The port hit the milestone on Sept. 17, when the count hit 1,000,524 for this fiscal year, which ends on Sept. 30. It rose further over the weekend when three more ships called at the port. The port on Monday projected a year-end total of more than 1.04 million passengers, which would be a 9 percent increase over last year.
"A fantastic moment for Port Tampa Bay and our cruise line partners," port CEO Paul Anderson said in announcing the news. Carnival Cruise Line, Royal Caribbean Cruise Line, Holland America Line and Norwegian Cruise Line sail out of Tampa, offering 4-, 5-, 7- and 14-day cruises to Mexico, Cuba and the western and southern Caribbean.

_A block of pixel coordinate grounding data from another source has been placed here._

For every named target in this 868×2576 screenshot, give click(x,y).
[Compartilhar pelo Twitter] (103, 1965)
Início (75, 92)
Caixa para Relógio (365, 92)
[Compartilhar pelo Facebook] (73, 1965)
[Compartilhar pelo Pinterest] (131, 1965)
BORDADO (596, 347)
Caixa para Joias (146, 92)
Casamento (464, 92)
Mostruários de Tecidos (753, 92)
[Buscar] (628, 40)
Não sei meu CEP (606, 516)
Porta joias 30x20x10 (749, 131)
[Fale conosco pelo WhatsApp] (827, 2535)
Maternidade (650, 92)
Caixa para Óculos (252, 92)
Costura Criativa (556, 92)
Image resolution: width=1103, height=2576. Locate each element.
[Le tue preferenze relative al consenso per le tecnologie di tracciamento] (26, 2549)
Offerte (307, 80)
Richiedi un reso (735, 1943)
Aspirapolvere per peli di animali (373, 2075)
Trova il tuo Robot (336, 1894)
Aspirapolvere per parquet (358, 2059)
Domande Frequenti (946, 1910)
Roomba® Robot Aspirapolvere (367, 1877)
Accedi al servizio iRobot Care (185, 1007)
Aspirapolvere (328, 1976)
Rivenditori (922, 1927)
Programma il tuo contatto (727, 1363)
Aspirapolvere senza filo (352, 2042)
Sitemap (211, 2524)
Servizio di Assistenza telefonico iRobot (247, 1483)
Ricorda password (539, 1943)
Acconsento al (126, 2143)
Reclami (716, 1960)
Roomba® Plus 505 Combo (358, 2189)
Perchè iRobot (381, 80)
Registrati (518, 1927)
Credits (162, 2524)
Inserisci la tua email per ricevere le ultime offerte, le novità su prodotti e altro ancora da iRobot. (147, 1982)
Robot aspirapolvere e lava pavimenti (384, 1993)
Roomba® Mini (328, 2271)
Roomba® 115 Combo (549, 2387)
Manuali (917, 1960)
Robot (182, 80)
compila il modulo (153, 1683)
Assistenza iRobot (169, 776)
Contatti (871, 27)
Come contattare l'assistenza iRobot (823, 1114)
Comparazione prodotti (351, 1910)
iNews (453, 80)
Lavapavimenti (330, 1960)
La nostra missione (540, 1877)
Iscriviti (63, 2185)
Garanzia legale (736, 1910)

Still, while a million passengers is cause for celebration locally, Tampa is still not the busiest port for cruises in Florida. In 2016, Miami saw about 4.9 million passengers, Port Canaveral about 4.2 million and Port Everglades about 3.8 million.
Tampa’s port is limited in the range of cruise ships that can call here because the biggest ones — the so-called megaships that can carry 5,000 or 6,000 passengers — won’t fit under the Sunshine Skyway bridge. But it has grown its cruise ship business nearly 20 percent since 2016 by bringing in refurbished smaller ships in the 2,000- to 3,000-passenger range, as well as by taking advantage of the state’s growing population and serving easy-to-reach destinations.
Over the past year:
• The port set a single-weekend record over the March 31-to-April 1 Easter weekend, when 29,167 passengers sailed from or came ashore at the port.
• Carnival added 20 cruises to Cuba, finished the makeover of the Carnival Paradise and doubled the line’s capacity locally by adding the Carnival Miracle’s only year-long program with seven-day cruises from Port Tampa Bay.
• Royal Caribbean put a larger ship in rotation, the 880-foot-long Majesty of the Seas, to accommodate customer demand for Tampa-to-Cuba cruises.
Tampa port administrators expect cruise numbers continue to grow as the development of the $3 billion Water Street Tampa project — including the transformation of the chronically under-performing and port-owned Channelside Bay Plaza into Sparkman Wharf — gives cruise ship passengers more options for dining out, shopping and touring.
The New Jersey-based market analysis firm Business Research & Economic Advisors estimated that a 3,000-passenger ship generates an average of $403,000 in passenger and crew onshore spending per call in a home port city.